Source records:
■ ■ ■ ■ ■

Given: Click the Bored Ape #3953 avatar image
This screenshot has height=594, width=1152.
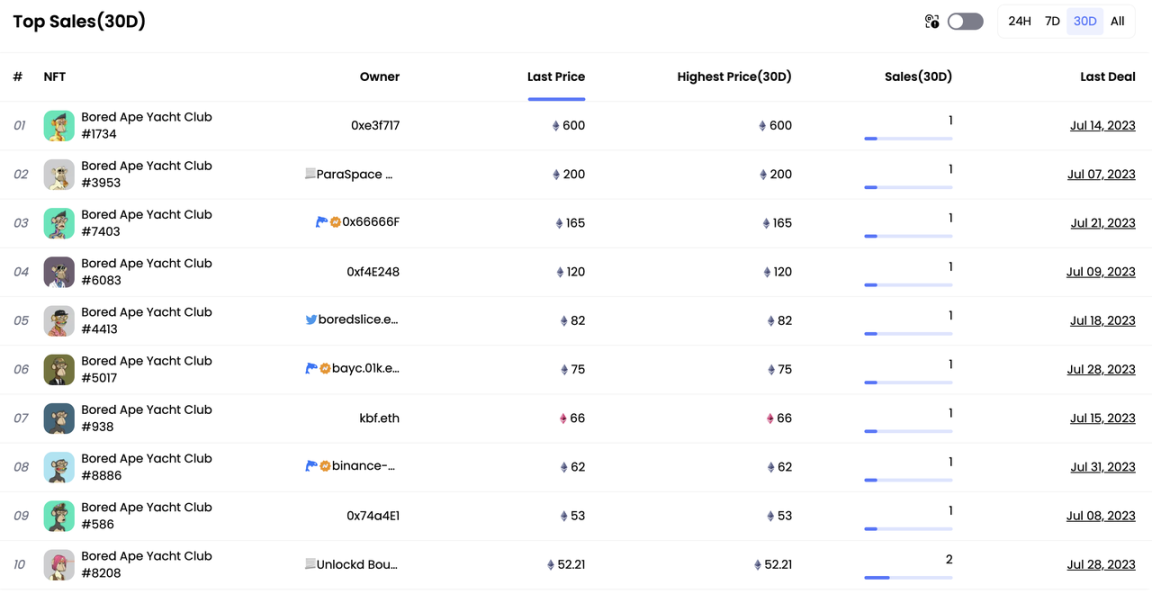Looking at the screenshot, I should 59,175.
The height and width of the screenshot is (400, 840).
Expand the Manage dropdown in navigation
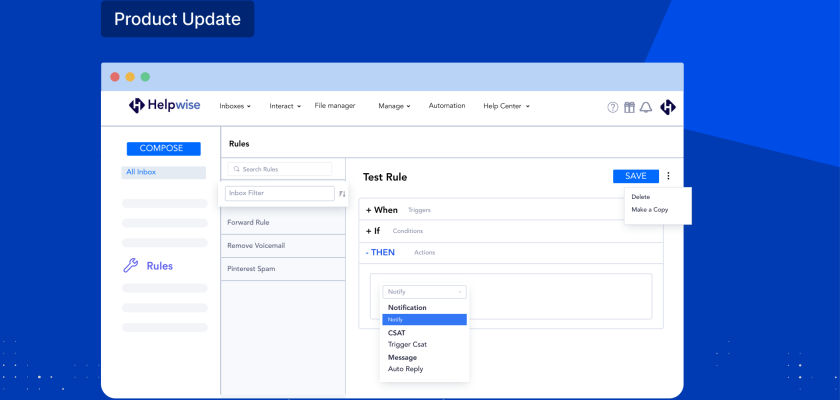tap(394, 106)
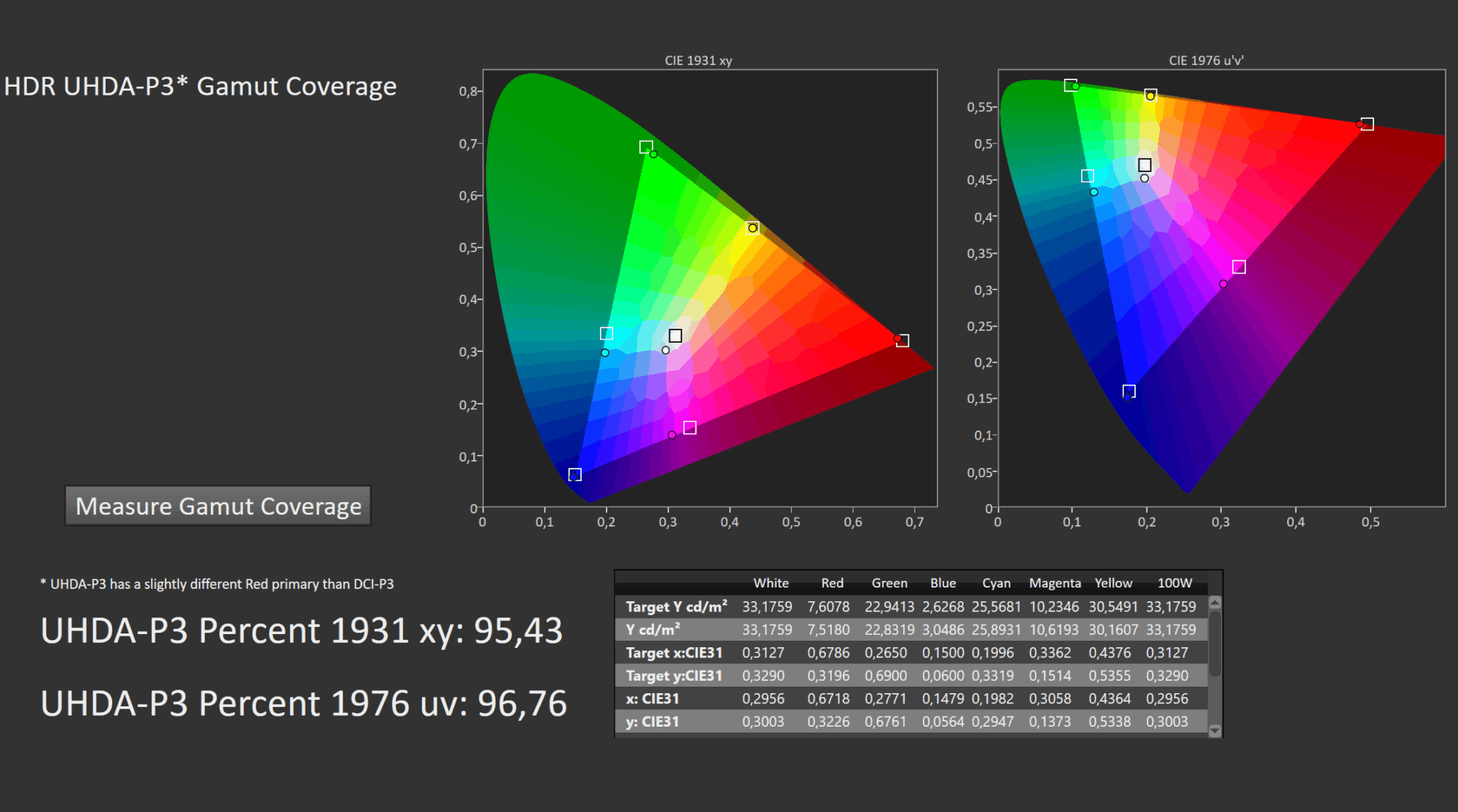Viewport: 1458px width, 812px height.
Task: Select the Target Y cd/m² row label
Action: (676, 606)
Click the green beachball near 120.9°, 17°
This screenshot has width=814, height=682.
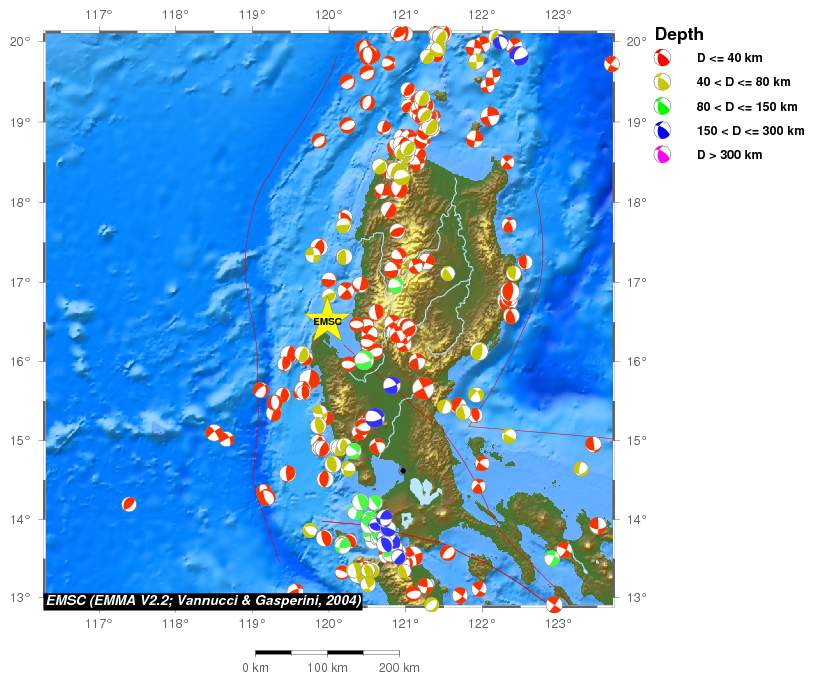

■ ■ ■ ■ ■

-- DESCRIPTION OF THE TASK --
Express every line of the data as a JSON list of strings, with one string per line and blank lines left out. Leave the pictures out of the answer.

-- REPLY TO THE TASK --
[
  "Given: Click the Bored Ape #3953 avatar image",
  "This screenshot has height=594, width=1152.",
  "Looking at the screenshot, I should 59,175.",
  "The height and width of the screenshot is (400, 840).",
  "Expand the Manage dropdown in navigation",
  "tap(394, 106)",
  "Viewport: 1458px width, 812px height.",
  "Task: Select the Target Y cd/m² row label",
  "Action: (676, 606)",
  "Click the green beachball near 120.9°, 17°",
  "This screenshot has width=814, height=682."
]